# DATASET
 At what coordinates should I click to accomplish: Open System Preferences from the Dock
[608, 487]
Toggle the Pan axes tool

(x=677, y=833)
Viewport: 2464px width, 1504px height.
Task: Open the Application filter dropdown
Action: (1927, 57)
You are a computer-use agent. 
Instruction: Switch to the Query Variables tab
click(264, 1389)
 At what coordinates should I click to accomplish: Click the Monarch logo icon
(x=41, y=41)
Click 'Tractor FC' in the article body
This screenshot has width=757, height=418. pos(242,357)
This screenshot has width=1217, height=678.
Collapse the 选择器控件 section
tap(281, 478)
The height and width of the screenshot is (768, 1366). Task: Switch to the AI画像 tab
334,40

# WRITTEN EXERCISE
Can you convert the lines from the one containing "The height and" through the end of the records above into a JSON list of strings, one string per line, with blank lines left out?

# FULL OUTPUT
[
  "The height and width of the screenshot is (768, 1366). Task: Switch to the AI画像 tab",
  "334,40"
]